-- TASK STATEMENT --
Only the lines from the one containing "Click 导入音频 waveform icon" through the end of the entries should be returned, exactly as they are, with the pictures omitted.

==================================================

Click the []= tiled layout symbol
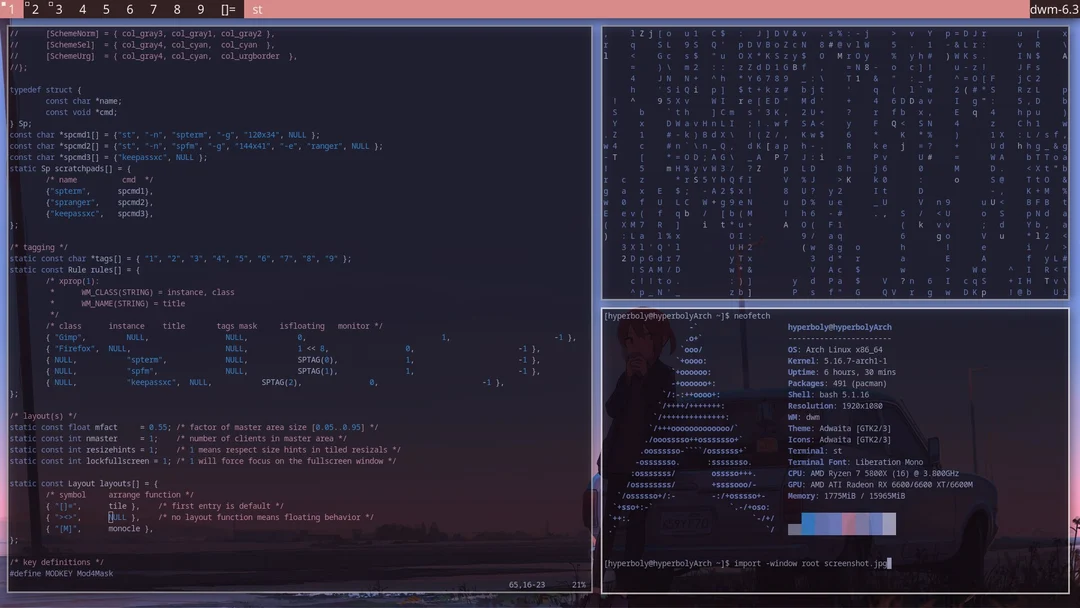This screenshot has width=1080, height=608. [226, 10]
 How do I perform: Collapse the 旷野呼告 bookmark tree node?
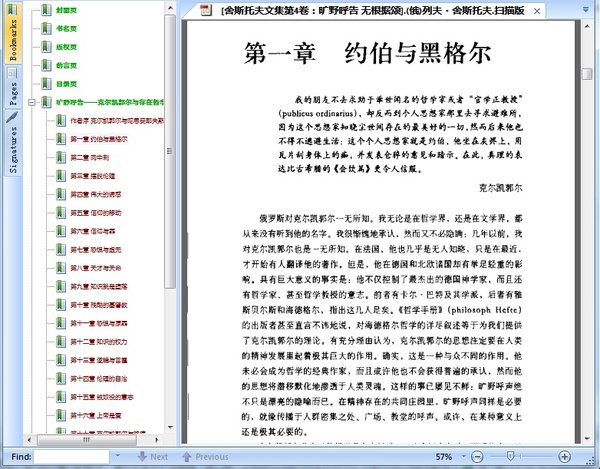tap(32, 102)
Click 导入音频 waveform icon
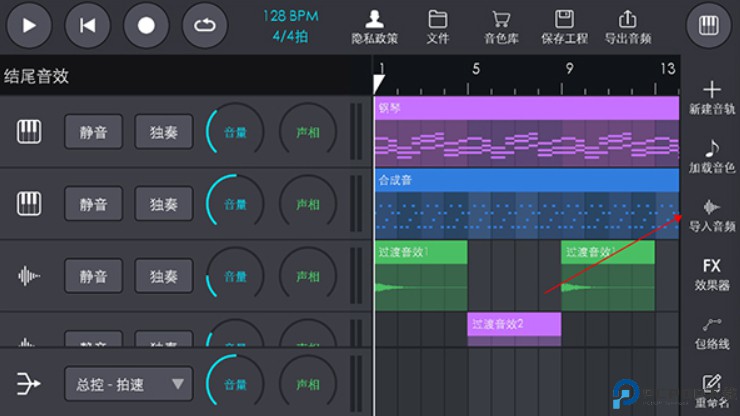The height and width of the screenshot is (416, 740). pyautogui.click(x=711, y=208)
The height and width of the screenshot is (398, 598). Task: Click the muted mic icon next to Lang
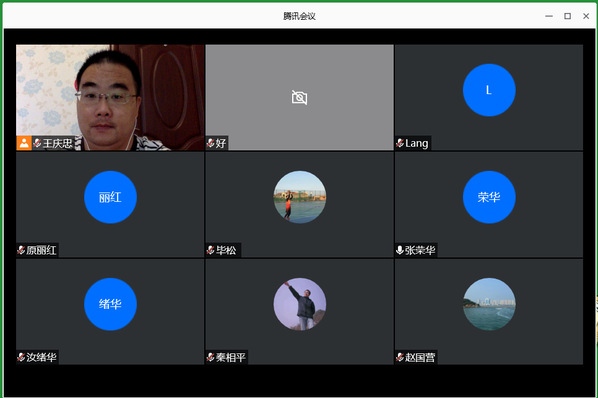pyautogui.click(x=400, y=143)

==================================================

-- WRITTEN RESPONSE --
Click 导入音频 waveform icon
The height and width of the screenshot is (416, 740). pyautogui.click(x=711, y=208)
The height and width of the screenshot is (398, 598). Task: Click the muted mic icon next to Lang
pyautogui.click(x=400, y=143)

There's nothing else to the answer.